Archived Story

Rep. Lori previews Lansing

Published 7:06pm Sunday, January 8, 2012

CASSOPOLIS — “Things are looking well in the state financially,” with a possible $600 million surplus in the fiscal year ended Sept. 30, state Rep. Matt Lori reported to the Cass County Board of Commissioners Jan. 5.
“I caution people if we have a surplus about spending it all,” the Constantine Republican who represents most of the county except the Dowagiac area in Rep. Sharon Tyler’s district, said. “We all saw what Washington went through this fall.
“There are some good things coming up. You’re going to see a series of bills come out very shortly in the next week or two on road and infrastructure funding involving some sort of revenue increase.
“Personal property tax, (County Administrator Charlie) Cleaver and I have talked about that issue and what it does to the county, city and villages unless there is a replacement.

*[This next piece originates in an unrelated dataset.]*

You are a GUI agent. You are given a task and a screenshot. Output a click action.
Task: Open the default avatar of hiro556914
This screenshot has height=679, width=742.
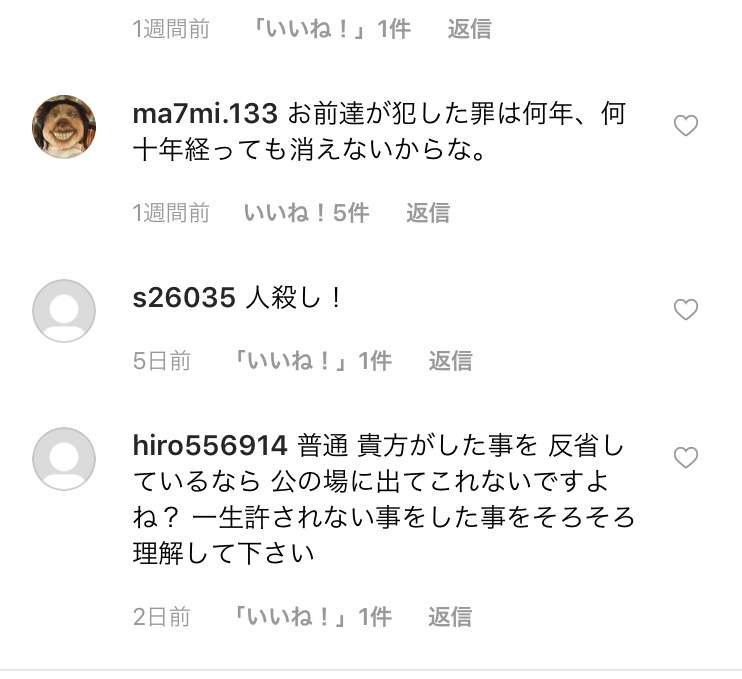(64, 459)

“That’s the big question in Lansing right now — how we replace that revenue without cutting people off at the knees.”
School funding “looks better,” Lori said. “I think we’ll be in a position to put more money into education.”

A new scenario
Lori, the former St. Joseph County sheriff in Centreville, remembers 2011 as a “different year” because he toiled in the Republican minority his first two-year term, before the GOP gained control his third.

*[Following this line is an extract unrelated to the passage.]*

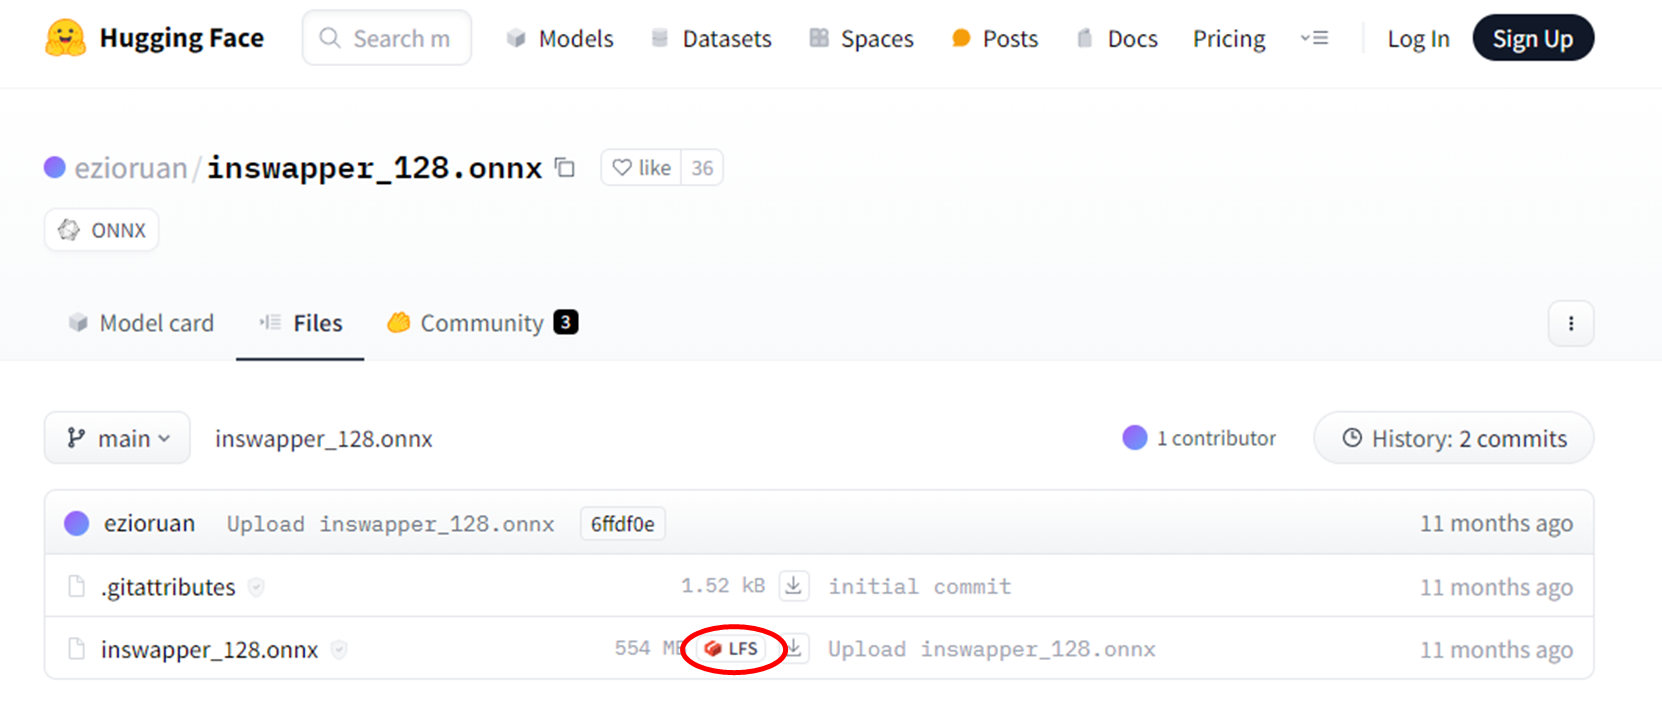Switch to the Model card tab
The width and height of the screenshot is (1662, 725).
[x=141, y=323]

Lori chairs the Community Health Committee, which oversees Medicaid, Medicare and senior services totaling $14 billion.
“I spend the majority of my time in that arena,” he said. “It’s a tough assignment. Michigan is almost to the 2 million mark of people on Medicaid. That’s just a huge expense to the state and I don’t see a downturn until the economy starts to pick up.”

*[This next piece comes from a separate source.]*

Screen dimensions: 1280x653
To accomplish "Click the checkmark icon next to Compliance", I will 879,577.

“I hope Lansing has money set aside to match some federal dollars for road and highway work,” Commissioner Johnie Rodebush, D-Howard Township, told Lori. “The state so many times has lost transportation dollars because it didn’t have matching money. Any surplus put in that direction would be very much appreciated. We need more money for roads.”
Change down the road
Commissioner E. Clark Cobb, D-Dowagiac, asked about changes to the retirement system.
Lori, drawing on his law enforcement career as an example — 25 years and out at 52 years old — said “those types of systems need to change.
“Instead of collecting at 52, that person may need to wait until 60. Those types of changes are probably coming.”
Lori told Commissioner Ron Francis, R-Cassopolis, he voted against the bill to move road commissions under board of commissioners control.
As a former sheriff, he’s “skeptical” of regional dispatch.
The lawmaker said coffees to meet constituents will resume in February.